**Your goal:**
Based on the text about the forms of love, explain in one to three sentences why agape does not stand on its own.

**Source:**
..........
Eros, mutual pleasure

Passionate love is often mistaken for sexual love. If eros is understood to exist purely on the sexual plane, and if a relationship is based solely on eros, surely this will not last. Relationships based on eros quickly become like prison,

“mercilessly chaining together two mutual tormentors, each raw all over with the poison of hate-in-love” (C.S. Lewis, The Four Loves)

However, when we meditate deeply and sincerely on the desire that binds us to another, what do we find? We discover the other as a reflection of our deeper selves; perhaps as a projection of an idealized self; possibly the missing link, the long-lost element that helps us to feel whole and complete.

Illustration from the cover of the Rubaiyat by Omar Khayyam
Illustration from the cover of the Rubaiyat by Omar Khayyam

Eros has also been likened to the vital energy contained within our psychic/spiritual bodies. The ancient Hindus referred to this energy as bhakti (another word for love) and shakti (spiritual energy). The study and practice of yoga and martial arts aims at disciplining and sublimating the primal, firery energy of eros into it’s most altruistic, enlightened form.

Agape, divine & transcendent

The Greek word Agape is repeated in the Bible in the context of the love of God, the presence of God, the statement that God is love, and that the highest of all virtues is Agape – that divine love that transcends all.

Public Domain, https://commons.wikimedia.org/w/index.php?curid=566560
Public Domain, https://commons.wikimedia.org/w/index.php?curid=566560

One of the earliest symbols of Agape is a feast: sharing a common meal at a table with friends, enemies and strangers alike. For the first Christian communities in the 1st and 2nd centuries A.D., the celebrations in remembrance of Jesus Christ, imitated one of his most common acts of charity – the sharing of a meal.

Agape does not stand on it’s own – it is based on our thorough experiences of the other three forms of love. Having understood the most altruistic modes of storge, philia and eros, we may truly live and act from agape: that love that only desires the very best for all humankind; that love that seeks the good of all with no consideration of personal comfort or gain; the love that seeks God, as God seeks us – in reality, love seeking Love, and attaining a unity of presence wherein the division between self and other, inner and outer, banal and divine melt away, and there is only agape, only pure, transcendent, divine Love.
..........
**Given information:**
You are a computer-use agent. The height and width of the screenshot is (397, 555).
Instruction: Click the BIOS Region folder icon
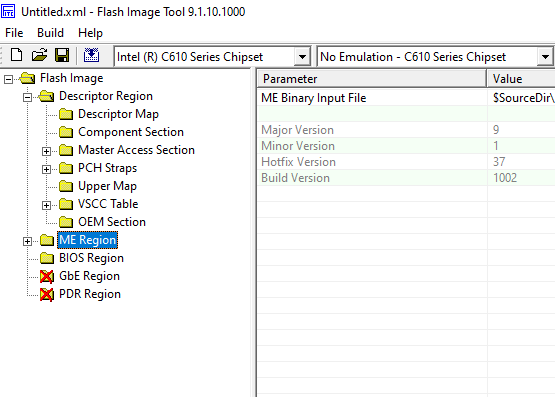pyautogui.click(x=47, y=258)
..........
**Expected answer:**
Agape rests on a thorough experience of the other three forms of love. Only after understanding the most altruistic modes of storge, philia and eros can one truly live and act from agape.